Task prompt: Output as a numbered list every line from the start of the data entries down to the line containing "Action: point(615,606)", inclusive, skipping blank lines.

Data entries:
====
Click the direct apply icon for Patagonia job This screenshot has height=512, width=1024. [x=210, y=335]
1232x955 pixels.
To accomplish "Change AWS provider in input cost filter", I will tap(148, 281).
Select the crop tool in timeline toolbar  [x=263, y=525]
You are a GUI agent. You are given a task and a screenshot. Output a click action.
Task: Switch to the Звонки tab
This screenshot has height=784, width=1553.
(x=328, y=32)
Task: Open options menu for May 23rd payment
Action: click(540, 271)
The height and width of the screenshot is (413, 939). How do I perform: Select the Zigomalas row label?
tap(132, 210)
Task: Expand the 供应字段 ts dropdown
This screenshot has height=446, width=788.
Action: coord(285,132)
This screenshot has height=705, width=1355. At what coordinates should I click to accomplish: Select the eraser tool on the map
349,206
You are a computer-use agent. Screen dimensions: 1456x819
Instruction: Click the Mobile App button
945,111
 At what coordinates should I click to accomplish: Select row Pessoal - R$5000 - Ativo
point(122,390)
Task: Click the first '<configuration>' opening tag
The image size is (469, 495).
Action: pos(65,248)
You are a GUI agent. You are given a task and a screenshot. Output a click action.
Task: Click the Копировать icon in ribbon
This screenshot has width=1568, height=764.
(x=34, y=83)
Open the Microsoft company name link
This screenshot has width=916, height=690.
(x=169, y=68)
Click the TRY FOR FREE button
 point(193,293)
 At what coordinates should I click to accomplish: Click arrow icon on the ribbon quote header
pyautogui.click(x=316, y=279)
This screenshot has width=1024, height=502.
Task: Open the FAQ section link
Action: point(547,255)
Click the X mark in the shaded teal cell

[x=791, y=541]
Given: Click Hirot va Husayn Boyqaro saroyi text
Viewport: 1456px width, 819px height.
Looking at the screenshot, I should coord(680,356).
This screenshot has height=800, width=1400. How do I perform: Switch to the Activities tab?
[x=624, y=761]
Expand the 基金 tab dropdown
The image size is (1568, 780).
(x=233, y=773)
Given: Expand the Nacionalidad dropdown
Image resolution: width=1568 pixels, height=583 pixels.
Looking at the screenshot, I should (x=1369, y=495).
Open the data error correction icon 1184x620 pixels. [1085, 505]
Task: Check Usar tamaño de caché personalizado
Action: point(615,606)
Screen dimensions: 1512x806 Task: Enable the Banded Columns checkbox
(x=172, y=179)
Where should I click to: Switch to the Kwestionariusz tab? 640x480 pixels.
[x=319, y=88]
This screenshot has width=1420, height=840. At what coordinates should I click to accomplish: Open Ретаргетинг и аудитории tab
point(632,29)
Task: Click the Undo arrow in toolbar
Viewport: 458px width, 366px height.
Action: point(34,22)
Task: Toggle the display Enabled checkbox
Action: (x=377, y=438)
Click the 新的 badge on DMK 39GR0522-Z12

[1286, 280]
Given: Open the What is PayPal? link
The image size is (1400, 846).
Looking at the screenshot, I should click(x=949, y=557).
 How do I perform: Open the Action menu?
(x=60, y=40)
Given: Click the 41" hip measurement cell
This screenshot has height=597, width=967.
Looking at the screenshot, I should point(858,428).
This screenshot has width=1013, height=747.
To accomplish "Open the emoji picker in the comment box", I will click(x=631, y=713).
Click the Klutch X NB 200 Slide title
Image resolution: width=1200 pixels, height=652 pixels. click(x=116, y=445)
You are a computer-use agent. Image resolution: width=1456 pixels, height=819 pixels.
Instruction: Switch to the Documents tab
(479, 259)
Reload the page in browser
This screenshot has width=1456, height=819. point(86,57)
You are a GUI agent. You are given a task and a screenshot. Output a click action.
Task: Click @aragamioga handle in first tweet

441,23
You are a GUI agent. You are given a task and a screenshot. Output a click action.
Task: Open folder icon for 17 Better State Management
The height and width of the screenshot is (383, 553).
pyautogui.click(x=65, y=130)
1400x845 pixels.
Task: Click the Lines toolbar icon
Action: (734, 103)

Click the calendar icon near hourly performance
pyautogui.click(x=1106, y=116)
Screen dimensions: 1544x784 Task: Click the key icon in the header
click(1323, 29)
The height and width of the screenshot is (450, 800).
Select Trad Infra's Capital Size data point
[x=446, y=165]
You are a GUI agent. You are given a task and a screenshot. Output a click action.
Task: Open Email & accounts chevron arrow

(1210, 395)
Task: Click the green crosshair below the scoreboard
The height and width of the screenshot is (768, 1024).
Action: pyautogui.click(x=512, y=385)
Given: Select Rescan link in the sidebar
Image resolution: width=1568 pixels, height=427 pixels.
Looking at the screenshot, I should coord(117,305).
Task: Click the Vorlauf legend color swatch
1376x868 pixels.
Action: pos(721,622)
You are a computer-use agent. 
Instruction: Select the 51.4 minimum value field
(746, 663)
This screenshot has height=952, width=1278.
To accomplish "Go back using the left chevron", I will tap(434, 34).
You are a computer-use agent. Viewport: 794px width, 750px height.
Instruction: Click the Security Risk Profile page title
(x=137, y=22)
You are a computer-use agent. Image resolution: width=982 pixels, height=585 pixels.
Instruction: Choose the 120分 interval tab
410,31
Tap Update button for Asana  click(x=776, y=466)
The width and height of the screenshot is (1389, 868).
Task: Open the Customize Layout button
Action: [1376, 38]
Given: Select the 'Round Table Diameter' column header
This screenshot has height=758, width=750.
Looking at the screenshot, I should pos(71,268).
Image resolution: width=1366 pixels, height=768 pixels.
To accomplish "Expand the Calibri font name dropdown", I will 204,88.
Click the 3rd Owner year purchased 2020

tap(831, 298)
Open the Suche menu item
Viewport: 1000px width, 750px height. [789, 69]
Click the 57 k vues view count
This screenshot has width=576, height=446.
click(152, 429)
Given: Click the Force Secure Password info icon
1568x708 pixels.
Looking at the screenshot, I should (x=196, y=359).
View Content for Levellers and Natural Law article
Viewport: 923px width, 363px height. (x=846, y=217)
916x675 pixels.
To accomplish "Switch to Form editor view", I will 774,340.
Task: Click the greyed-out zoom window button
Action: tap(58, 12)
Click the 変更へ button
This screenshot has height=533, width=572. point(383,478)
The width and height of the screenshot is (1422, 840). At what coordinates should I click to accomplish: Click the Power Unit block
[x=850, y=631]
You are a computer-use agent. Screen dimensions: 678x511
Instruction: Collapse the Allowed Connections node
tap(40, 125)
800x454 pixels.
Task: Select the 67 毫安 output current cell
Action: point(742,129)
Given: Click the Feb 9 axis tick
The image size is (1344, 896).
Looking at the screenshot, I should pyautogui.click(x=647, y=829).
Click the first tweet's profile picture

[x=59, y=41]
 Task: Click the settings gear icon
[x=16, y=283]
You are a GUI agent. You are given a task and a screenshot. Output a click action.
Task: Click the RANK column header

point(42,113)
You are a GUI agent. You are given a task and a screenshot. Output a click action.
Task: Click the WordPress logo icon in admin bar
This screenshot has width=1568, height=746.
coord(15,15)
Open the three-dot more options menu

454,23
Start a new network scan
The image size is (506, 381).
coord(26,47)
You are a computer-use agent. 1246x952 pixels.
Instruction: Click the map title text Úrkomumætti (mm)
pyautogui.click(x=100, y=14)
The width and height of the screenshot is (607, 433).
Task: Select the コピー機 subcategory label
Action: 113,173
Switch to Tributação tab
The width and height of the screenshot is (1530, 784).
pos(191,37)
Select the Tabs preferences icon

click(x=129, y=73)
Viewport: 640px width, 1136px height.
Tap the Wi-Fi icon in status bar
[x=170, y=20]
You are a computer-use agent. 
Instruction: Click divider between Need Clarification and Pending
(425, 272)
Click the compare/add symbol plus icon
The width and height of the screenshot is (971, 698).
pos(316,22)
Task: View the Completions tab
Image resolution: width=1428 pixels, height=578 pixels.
====
Exercise solution:
1. Click the direct apply icon for Patagonia job This screenshot has height=512, width=1024. [x=210, y=335]
2. 1232x955 pixels.
3. To accomplish "Change AWS provider in input cost filter", I will tap(148, 281).
4. Select the crop tool in timeline toolbar  [x=263, y=525]
5. You are a GUI agent. You are given a task and a screenshot. Output a click action.
6. Task: Switch to the Звонки tab
7. This screenshot has height=784, width=1553.
8. (x=328, y=32)
9. Task: Open options menu for May 23rd payment
10. Action: click(540, 271)
11. The height and width of the screenshot is (413, 939). How do I perform: Select the Zigomalas row label?
12. tap(132, 210)
13. Task: Expand the 供应字段 ts dropdown
14. This screenshot has height=446, width=788.
15. Action: coord(285,132)
16. This screenshot has height=705, width=1355. At what coordinates should I click to accomplish: Select the eraser tool on the map
17. 349,206
18. You are a computer-use agent. Screen dimensions: 1456x819
19. Instruction: Click the Mobile App button
20. 945,111
21.  At what coordinates should I click to accomplish: Select row Pessoal - R$5000 - Ativo
22. point(122,390)
23. Task: Click the first '<configuration>' opening tag
24. The image size is (469, 495).
25. Action: pos(65,248)
26. You are a GUI agent. You are given a task and a screenshot. Output a click action.
27. Task: Click the Копировать icon in ribbon
28. This screenshot has width=1568, height=764.
29. (x=34, y=83)
30. Open the Microsoft company name link
31. This screenshot has width=916, height=690.
32. (x=169, y=68)
33. Click the TRY FOR FREE button
34.  point(193,293)
35.  At what coordinates should I click to accomplish: Click arrow icon on the ribbon quote header
36. pyautogui.click(x=316, y=279)
37. This screenshot has width=1024, height=502.
38. Task: Open the FAQ section link
39. Action: point(547,255)
40. Click the X mark in the shaded teal cell
41. [x=791, y=541]
42. Given: Click Hirot va Husayn Boyqaro saroyi text
43. Viewport: 1456px width, 819px height.
44. Looking at the screenshot, I should coord(680,356).
45. This screenshot has height=800, width=1400. How do I perform: Switch to the Activities tab?
46. [x=624, y=761]
47. Expand the 基金 tab dropdown
48. The image size is (1568, 780).
49. (x=233, y=773)
50. Given: Expand the Nacionalidad dropdown
51. Image resolution: width=1568 pixels, height=583 pixels.
52. Looking at the screenshot, I should (x=1369, y=495).
53. Open the data error correction icon 1184x620 pixels. [1085, 505]
54. Task: Check Usar tamaño de caché personalizado
55. Action: point(615,606)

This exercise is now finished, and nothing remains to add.